■ **Work required**:
Sort through the material below and copy each line with "للإنتعاش".

*** Material provided Section Begins ***

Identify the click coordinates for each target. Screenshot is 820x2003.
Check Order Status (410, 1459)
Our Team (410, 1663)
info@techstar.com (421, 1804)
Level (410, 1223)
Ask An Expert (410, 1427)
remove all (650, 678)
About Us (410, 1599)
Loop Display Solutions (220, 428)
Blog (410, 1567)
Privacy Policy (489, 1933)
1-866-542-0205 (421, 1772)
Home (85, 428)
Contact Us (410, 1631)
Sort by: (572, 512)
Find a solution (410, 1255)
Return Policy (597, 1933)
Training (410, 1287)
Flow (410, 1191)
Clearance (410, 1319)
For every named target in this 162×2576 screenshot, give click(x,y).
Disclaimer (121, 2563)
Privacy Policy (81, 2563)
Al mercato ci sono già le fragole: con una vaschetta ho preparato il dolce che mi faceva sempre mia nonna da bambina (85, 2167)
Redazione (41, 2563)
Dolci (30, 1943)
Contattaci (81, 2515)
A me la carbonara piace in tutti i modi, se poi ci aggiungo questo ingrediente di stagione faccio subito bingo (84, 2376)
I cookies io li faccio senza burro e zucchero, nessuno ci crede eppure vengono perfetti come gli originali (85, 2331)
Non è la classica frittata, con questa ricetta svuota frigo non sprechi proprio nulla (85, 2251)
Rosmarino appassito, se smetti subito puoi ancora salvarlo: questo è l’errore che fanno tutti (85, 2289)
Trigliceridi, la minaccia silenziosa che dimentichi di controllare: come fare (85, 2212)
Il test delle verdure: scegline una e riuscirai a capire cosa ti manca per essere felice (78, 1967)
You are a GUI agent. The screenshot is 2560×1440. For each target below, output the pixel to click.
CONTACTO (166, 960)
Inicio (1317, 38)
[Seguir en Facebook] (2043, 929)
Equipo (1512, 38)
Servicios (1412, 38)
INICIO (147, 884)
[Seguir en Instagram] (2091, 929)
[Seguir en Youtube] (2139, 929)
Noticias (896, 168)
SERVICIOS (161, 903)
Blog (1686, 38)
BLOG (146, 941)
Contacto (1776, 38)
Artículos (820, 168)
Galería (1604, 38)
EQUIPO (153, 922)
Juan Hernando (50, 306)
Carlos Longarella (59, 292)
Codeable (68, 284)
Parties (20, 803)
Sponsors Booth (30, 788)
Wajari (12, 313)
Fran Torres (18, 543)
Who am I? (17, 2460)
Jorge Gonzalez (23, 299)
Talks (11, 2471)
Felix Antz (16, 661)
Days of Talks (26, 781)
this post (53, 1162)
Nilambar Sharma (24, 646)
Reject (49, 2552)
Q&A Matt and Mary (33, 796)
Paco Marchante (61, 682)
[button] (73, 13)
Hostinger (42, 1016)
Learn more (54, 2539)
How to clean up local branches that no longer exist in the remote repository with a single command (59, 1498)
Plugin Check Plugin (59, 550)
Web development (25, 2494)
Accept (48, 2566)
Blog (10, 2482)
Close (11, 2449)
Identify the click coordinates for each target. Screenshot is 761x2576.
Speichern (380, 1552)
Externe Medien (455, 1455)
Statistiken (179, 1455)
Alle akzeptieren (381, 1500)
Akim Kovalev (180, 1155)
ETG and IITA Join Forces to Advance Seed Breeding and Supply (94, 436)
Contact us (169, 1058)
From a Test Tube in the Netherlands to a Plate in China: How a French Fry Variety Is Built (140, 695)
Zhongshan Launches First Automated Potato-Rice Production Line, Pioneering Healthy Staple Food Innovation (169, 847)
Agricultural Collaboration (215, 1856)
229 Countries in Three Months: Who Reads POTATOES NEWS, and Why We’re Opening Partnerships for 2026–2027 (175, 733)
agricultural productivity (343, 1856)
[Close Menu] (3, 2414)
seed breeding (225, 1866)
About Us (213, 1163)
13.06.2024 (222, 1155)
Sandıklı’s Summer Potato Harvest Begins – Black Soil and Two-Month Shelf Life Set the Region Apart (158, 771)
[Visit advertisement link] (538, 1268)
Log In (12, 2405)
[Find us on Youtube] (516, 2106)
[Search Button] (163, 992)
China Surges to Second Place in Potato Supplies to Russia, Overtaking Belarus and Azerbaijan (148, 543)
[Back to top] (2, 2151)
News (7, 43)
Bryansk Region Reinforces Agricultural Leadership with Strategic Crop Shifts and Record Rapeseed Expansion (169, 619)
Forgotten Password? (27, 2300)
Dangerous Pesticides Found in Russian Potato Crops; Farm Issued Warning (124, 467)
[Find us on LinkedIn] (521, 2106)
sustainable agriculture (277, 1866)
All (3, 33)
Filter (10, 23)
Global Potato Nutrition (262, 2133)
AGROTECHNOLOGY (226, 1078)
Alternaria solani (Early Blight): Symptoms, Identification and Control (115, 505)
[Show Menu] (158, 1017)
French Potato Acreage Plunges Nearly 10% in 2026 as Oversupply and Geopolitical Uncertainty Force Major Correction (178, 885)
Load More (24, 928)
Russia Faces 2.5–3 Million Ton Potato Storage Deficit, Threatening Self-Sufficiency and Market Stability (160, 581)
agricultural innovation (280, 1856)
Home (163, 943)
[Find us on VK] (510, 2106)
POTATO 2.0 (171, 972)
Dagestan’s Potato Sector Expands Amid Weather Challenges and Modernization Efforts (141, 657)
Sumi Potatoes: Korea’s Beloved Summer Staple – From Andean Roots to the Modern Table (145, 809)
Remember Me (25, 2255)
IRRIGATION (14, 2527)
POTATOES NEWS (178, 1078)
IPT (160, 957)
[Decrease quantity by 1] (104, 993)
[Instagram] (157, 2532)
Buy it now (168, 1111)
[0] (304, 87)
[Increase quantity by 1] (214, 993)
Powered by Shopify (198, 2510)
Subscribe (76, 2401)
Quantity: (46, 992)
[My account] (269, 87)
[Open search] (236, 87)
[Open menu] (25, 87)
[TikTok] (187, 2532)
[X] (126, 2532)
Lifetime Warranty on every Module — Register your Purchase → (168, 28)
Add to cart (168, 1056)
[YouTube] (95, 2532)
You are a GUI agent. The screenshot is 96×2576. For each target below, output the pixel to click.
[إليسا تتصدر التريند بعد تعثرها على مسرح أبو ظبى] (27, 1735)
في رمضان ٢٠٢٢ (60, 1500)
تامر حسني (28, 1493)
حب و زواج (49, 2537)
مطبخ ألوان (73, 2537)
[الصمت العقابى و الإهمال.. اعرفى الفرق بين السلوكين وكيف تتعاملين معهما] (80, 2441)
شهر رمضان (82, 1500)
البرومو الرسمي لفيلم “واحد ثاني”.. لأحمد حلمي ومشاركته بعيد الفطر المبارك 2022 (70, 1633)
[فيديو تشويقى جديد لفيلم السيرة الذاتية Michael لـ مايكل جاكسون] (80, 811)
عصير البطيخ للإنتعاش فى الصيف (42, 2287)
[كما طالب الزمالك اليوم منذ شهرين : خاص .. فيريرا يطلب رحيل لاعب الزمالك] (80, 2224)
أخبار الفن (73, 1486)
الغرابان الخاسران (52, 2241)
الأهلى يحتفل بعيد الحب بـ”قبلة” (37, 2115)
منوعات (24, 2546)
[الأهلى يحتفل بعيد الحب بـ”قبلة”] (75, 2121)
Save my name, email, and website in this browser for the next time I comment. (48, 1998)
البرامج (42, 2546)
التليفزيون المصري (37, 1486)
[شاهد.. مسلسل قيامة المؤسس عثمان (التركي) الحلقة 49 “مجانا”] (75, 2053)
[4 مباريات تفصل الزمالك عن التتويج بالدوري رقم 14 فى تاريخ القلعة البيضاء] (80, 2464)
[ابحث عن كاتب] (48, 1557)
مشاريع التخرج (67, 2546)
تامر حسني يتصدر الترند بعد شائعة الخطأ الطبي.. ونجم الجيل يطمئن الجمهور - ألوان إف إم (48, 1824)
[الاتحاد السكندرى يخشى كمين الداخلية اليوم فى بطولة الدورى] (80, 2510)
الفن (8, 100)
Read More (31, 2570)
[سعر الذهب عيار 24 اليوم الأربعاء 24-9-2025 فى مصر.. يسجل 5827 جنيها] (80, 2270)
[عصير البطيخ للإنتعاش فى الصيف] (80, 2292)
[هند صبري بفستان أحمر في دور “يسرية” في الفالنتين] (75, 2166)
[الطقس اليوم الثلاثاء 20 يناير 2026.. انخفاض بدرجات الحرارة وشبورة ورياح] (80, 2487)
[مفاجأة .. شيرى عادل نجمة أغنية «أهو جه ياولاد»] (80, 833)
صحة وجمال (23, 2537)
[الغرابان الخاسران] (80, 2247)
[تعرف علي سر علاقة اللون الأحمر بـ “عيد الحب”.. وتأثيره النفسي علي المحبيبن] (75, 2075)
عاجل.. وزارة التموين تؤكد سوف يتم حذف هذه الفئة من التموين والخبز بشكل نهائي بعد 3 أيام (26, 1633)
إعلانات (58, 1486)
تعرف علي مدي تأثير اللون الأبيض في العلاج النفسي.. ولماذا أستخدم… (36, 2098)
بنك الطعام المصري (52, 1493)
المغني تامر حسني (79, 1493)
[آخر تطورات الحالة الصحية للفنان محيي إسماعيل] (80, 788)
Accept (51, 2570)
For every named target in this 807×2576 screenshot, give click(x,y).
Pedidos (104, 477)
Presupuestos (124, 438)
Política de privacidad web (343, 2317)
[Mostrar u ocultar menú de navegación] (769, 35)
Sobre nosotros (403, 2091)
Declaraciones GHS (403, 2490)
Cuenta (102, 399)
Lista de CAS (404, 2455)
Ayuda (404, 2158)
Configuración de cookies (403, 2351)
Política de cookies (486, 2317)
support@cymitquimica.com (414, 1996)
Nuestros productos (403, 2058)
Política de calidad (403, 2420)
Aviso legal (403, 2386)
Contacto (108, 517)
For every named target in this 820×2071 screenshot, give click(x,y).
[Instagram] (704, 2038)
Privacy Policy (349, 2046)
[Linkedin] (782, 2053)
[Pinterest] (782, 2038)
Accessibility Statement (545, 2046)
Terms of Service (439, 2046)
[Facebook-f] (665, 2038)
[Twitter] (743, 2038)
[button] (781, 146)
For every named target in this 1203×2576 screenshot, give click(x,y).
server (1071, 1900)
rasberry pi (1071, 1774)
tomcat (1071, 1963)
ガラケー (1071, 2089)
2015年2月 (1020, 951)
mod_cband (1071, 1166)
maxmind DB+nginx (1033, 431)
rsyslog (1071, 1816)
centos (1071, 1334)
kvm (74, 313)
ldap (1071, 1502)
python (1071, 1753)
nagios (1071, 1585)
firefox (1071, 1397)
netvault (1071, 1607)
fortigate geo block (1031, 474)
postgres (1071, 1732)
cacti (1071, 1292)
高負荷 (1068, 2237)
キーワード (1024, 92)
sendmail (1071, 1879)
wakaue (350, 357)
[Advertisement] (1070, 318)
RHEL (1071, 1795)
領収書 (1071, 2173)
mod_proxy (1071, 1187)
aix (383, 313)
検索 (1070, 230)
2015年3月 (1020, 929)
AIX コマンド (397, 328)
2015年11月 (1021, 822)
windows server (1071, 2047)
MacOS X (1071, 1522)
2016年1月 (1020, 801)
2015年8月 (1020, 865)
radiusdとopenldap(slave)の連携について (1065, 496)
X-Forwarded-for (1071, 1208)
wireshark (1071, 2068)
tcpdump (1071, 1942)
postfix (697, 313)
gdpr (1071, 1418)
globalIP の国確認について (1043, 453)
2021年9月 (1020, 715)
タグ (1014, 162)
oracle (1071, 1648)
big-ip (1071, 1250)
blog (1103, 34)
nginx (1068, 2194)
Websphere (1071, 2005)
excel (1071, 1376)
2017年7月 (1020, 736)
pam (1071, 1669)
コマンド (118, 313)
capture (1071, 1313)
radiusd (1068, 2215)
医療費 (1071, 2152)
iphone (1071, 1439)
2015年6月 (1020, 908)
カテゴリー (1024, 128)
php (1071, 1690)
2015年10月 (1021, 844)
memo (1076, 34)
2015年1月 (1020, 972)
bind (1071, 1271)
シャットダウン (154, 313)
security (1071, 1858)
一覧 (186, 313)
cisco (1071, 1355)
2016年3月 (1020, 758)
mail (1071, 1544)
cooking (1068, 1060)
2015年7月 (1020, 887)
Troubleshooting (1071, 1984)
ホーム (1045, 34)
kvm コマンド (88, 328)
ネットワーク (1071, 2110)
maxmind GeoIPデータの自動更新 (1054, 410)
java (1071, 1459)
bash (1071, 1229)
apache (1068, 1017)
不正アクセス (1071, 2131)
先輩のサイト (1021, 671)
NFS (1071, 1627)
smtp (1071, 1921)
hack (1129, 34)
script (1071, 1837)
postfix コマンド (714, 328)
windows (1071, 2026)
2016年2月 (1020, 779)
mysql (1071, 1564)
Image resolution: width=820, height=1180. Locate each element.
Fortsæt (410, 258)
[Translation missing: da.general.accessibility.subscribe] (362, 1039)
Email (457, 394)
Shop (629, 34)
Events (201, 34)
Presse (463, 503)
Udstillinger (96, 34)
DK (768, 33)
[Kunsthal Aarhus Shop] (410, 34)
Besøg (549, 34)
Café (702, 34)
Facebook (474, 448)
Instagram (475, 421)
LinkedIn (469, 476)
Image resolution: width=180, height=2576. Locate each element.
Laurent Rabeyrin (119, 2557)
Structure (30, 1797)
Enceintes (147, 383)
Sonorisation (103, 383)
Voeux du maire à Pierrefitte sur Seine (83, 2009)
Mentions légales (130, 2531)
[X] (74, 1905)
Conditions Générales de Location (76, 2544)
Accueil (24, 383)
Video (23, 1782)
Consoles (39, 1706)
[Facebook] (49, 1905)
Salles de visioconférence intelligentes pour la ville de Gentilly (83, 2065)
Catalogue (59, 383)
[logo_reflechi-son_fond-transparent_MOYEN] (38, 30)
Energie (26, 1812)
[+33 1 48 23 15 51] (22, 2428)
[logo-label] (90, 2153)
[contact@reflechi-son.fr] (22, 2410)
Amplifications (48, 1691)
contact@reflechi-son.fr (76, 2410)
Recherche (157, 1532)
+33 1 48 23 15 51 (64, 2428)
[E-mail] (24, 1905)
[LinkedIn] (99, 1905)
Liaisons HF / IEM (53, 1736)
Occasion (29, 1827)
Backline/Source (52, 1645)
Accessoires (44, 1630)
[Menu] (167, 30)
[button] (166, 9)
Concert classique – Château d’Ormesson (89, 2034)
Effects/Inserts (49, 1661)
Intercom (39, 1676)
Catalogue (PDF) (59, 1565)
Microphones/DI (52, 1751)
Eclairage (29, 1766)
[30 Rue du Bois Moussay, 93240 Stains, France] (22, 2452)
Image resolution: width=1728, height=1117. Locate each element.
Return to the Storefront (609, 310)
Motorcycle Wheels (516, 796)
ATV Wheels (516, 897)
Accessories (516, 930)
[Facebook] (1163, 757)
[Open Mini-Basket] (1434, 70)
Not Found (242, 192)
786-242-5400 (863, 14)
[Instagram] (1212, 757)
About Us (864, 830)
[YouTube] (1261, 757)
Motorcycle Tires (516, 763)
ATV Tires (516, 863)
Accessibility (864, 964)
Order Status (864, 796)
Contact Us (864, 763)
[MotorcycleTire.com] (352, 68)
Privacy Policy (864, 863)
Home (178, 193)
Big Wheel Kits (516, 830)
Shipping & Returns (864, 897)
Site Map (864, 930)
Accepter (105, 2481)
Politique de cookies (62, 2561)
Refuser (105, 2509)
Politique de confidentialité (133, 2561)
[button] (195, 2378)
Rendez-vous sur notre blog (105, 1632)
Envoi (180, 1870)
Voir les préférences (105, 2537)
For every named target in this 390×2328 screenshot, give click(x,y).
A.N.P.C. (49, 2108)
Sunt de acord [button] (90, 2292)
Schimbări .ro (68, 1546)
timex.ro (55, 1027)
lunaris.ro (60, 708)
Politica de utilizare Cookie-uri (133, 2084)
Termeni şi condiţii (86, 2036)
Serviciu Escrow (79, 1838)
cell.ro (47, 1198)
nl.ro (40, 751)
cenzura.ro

*** Material provided Section Ends ***

■ **Solution below**:
عصير البطيخ للإنتعاش فى الصيف (42, 2287)
[عصير البطيخ للإنتعاش فى الصيف] (80, 2292)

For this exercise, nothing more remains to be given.